TASK STATEMENT: Scan the following material for the string "header" and copy each line in which it appears.

MATERIAL FOR THIS EXERCISE:
== Segment start ==

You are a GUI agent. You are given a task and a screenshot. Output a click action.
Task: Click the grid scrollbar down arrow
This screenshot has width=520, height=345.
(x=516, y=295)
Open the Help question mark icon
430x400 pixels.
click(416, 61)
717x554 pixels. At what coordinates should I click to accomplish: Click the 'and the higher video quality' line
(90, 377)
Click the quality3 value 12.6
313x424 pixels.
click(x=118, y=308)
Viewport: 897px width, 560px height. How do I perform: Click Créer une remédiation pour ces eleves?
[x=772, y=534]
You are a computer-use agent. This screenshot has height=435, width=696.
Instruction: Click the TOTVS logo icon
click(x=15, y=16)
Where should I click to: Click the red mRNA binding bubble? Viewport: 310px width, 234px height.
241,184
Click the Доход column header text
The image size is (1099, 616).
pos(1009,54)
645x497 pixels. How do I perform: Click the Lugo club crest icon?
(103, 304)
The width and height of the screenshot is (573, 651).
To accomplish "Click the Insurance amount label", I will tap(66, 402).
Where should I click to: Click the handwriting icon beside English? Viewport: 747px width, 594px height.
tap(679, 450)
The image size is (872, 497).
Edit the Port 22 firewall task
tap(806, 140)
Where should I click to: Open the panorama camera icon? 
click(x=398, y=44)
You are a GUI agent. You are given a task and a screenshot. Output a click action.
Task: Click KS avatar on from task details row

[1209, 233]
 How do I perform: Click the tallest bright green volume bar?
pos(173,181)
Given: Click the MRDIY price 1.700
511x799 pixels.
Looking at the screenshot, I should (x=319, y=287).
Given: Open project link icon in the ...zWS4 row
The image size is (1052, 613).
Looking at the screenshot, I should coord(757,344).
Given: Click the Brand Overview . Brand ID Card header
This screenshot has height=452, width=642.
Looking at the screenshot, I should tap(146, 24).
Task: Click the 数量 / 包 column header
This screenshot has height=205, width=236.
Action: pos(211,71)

== Segment end ==

EXERCISE OUTPUT:
Click the Доход column header text
Given: Click the Brand Overview . Brand ID Card header
Task: Click the 数量 / 包 column header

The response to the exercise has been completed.